Had a bucket of used carbon which I had mistaken for left over ada soil. Only realized the mistake once I had dumped in a small cup and had mixed very well with the ada. Was wondering if the carbon will cause any harm?


----------



## igor.kanshyn (Jan 14, 2010)

It will improve ADA's soil abilities. It will decrease water hardness


----------



## Darkblade48 (Jan 28, 2008)

igor.kanshyn said:


> It will improve ADA's soil abilities. It will decrease water hardness


How does activated charcoal lower water hardness?


----------



## CrystalMethShrimp (Apr 27, 2010)

The carbon is inactive. I just want to know if I leave it in the tank for a year will it cause any harm to the shrimps??


----------



## igor.kanshyn (Jan 14, 2010)

Darkblade48 said:


> How does activated charcoal lower water hardness?
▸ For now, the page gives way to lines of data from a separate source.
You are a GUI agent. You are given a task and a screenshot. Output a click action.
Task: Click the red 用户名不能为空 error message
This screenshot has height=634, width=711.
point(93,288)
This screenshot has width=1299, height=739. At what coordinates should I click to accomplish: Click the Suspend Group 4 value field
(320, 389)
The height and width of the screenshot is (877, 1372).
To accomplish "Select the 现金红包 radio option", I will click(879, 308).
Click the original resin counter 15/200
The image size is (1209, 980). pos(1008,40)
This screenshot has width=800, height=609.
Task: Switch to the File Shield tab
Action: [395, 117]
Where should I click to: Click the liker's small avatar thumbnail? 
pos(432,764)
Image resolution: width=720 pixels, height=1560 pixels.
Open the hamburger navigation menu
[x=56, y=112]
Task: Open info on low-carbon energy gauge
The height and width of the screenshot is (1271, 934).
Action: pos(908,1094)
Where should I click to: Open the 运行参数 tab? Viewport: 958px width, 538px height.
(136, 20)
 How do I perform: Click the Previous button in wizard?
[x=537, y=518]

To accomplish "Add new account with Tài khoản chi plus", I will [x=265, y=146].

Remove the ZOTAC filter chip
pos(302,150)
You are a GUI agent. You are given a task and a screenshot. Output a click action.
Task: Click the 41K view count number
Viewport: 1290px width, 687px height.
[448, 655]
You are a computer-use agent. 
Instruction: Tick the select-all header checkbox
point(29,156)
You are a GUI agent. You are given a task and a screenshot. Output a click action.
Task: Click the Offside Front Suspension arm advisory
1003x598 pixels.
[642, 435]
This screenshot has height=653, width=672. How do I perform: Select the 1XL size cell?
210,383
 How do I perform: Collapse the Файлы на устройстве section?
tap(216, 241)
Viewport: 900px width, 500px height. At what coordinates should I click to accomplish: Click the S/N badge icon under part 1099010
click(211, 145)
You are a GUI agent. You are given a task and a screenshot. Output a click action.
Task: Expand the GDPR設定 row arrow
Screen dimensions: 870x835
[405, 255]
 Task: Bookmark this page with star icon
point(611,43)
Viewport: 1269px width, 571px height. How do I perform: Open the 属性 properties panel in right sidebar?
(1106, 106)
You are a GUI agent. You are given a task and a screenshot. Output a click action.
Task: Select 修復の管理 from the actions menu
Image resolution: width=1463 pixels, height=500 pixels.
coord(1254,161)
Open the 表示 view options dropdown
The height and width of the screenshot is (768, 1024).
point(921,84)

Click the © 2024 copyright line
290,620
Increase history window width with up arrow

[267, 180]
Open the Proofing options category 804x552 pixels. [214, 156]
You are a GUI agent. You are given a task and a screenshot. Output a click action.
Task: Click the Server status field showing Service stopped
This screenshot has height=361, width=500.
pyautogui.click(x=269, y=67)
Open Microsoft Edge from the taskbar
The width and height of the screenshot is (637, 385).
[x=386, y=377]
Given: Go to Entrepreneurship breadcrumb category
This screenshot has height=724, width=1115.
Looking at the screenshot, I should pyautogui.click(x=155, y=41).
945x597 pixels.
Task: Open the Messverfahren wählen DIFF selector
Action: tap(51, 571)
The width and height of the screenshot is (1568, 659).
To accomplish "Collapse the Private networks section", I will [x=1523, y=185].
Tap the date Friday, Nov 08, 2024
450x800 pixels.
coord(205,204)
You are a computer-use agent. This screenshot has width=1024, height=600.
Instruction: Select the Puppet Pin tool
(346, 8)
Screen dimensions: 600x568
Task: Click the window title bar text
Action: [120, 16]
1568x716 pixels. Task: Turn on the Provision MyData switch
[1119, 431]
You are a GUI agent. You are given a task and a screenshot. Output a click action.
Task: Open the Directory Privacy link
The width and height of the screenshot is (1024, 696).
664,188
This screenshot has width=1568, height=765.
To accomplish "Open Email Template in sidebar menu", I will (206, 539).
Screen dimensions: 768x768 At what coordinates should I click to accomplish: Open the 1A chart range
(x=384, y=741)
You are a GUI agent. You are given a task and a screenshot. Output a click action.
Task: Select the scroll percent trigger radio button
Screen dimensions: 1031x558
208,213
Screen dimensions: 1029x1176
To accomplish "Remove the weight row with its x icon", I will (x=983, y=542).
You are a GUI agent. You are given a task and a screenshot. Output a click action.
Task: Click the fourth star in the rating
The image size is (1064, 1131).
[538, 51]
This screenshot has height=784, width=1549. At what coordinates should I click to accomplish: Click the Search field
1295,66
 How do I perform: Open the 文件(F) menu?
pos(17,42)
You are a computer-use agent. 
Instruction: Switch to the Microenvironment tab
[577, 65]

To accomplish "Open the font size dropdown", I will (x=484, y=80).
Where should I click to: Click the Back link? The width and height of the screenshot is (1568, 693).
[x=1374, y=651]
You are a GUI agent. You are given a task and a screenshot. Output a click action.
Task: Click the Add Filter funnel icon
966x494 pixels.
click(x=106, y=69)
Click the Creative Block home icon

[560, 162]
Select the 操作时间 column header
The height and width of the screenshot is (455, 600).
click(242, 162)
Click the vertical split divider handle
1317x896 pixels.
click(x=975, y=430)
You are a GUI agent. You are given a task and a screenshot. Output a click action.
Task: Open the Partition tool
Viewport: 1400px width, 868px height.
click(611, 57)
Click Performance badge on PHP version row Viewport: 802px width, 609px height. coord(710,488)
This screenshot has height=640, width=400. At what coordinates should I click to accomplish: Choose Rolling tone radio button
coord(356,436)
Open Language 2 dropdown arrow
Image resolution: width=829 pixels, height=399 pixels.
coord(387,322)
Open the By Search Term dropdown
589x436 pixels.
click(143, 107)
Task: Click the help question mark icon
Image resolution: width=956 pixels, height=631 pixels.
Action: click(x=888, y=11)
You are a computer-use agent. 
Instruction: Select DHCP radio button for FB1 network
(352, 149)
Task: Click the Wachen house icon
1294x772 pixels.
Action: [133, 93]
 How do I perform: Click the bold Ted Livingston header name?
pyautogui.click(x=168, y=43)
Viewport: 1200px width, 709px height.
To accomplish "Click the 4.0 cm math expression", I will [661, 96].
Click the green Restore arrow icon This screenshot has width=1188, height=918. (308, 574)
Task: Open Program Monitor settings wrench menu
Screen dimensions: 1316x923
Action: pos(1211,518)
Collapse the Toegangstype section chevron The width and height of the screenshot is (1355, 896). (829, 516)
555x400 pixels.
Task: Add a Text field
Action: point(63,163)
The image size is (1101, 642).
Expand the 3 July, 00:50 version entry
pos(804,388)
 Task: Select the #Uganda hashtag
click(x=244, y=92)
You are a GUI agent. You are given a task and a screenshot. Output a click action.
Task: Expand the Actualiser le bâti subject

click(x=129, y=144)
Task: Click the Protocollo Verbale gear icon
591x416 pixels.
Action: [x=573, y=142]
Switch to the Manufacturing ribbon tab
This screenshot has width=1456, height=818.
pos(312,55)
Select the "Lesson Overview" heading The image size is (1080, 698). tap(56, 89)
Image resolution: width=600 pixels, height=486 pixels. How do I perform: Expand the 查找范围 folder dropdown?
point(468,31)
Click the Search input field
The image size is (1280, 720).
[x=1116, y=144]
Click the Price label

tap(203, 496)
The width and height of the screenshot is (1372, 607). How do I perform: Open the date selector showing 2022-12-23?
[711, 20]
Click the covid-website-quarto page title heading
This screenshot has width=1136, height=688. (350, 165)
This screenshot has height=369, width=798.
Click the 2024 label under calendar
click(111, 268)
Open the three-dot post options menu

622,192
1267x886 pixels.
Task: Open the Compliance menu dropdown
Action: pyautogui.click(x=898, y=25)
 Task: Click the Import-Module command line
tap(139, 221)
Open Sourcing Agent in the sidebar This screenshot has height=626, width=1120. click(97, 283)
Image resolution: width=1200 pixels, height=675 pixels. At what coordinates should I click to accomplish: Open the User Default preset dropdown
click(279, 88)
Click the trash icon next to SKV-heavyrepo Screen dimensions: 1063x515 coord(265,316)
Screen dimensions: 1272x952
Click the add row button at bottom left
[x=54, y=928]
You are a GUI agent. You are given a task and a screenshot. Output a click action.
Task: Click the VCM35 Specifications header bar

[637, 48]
Carbon removes some chemicals from water. It lowers its TDS, that's for sure. I guess it also lower it's GH and KH.


----------



## igor.kanshyn (Jan 14, 2010)

CrystalMethShrimp said:


> The carbon is inactive. I just want to know if I leave it in the tank for a year will it cause any harm to the shrimps??


No, it will be like a gravel or a sand 
You have an expensive black sand


----------



## Darkblade48 (Jan 28, 2008)

igor.kanshyn said:


> Carbon removes some chemicals from water. It lowers its TDS, that's for sure. I guess it also lower it's GH and KH.


Carbon can adsorb some chemicals, yes, but I still do not see how it will lower TDS.

Activated charcoal, for example, does not adsorb calcium, which is an ion that contributes to TDS.


----------



## CrystalMethShrimp (Apr 27, 2010)

igor.kanshyn said:


> No, it will be like a gravel or a sand
> You have an expensive black sand


Thanks Igor, that is a relief. I was about to vacuum it all out today.


----------